Dino a Musk: “Tamanho de conta bancária não gera imunidade”

O ministro Flávio Dino, do Supremo Tribunal Federal (STF), proferiu duras críticas ao bilionário Elon Musk durante a sessão virtual da Primeira Turma do STF, nesta segunda-feira. Dino, em um voto que já começa a reverberar nos círculos jurídicos e políticos, defendeu a necessidade de que o Brasil mantenha a suspensão da plataforma X (anteriormente conhecida como Twitter), decisão essa que vem gerando intensos debates sobre liberdade de expressão e o papel das grandes empresas de tecnologia.


A origem da controvérsia remonta à determinação do STF para que a Starlink, empresa de Musk que opera a infraestrutura satelital do X, suspendesse a operação da plataforma no Brasil. A ordem foi motivada por preocupações com a disseminação de desinformação e discursos de ódio, que, segundo o STF, estariam sendo facilitados pelo funcionamento irrestrito do X no país. No entanto, Musk e sua equipe têm resistido à determinação, alegando que as normas brasileiras violam a liberdade de expressão e os direitos de seus usuários.


Em seu voto de oito páginas, Dino foi incisivo ao rebater o que considera ser uma tentativa de Musk de se colocar acima das leis brasileiras. “Poder econômico e o tamanho da conta bancária não geram uma esdrúxula imunidade diante das leis”, afirmou o ministro. Dino enfatizou que o Brasil é um Estado soberano, com normas jurídicas que devem ser respeitadas por qualquer empresa, independentemente de sua influência global.

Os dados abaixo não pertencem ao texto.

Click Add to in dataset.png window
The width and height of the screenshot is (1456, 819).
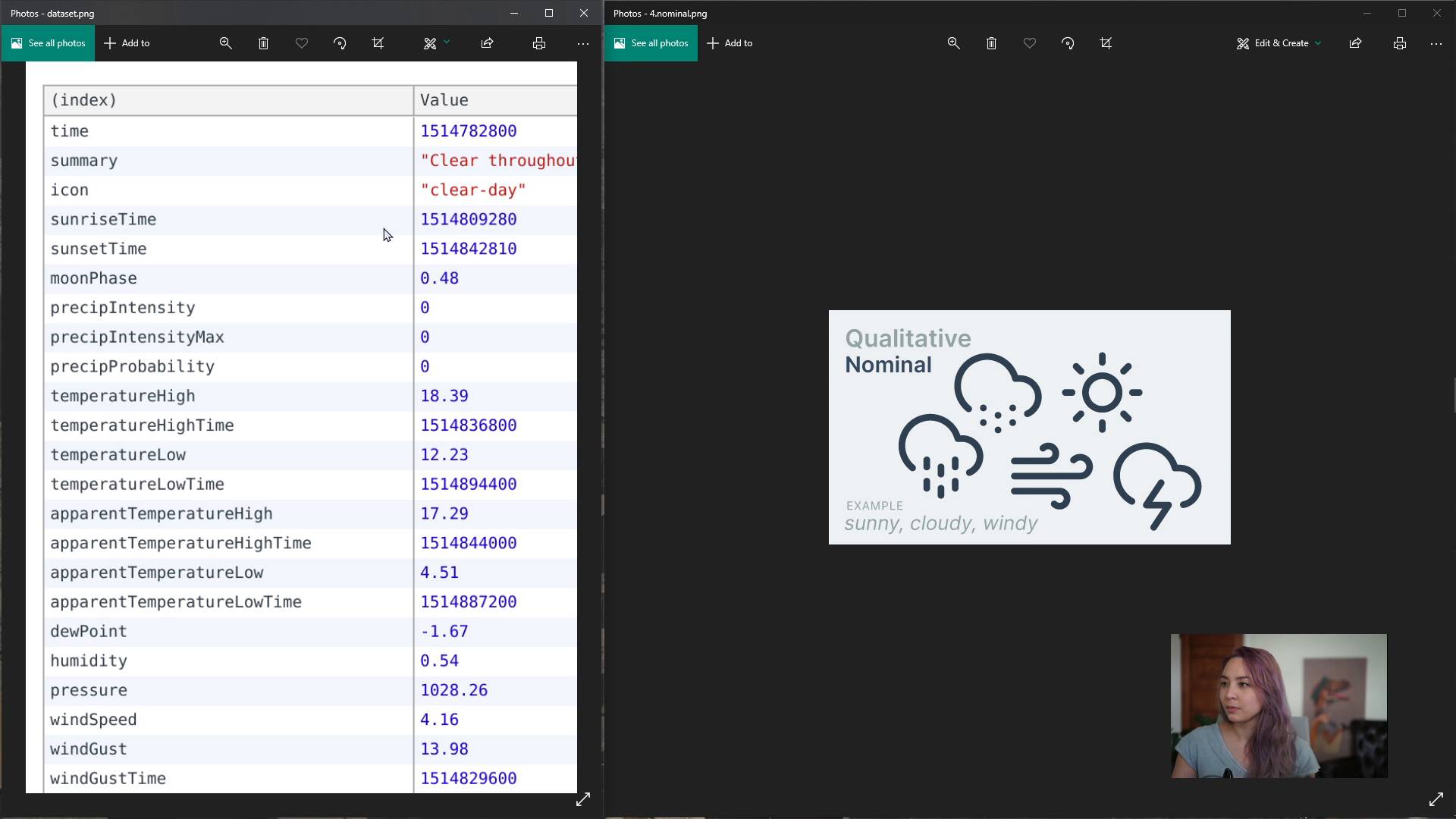tap(127, 43)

Ele foi categórico ao afirmar que "as normas brasileiras não podem ser ignoradas por uma empresa por mais poderosa que ela imagine ou deseje ser".


Flávio Dino, conhecido por seu posicionamento firme em questões de regulação digital, argumentou que empresas como a Starlink têm responsabilidade não apenas perante seus acionistas, mas também perante as sociedades onde operam. “Uma empresa que efetua ou protege agressões, recusa-se reiteradamente a cumprir ordens judiciais, foge deliberadamente das suas responsabilidades legais, despreza a ética inerente à saudável convivência entre as pessoas e suas famílias, atraindo o acionamento de um legítimo regime de restrições e sanções”, frisou o ministro em seu voto.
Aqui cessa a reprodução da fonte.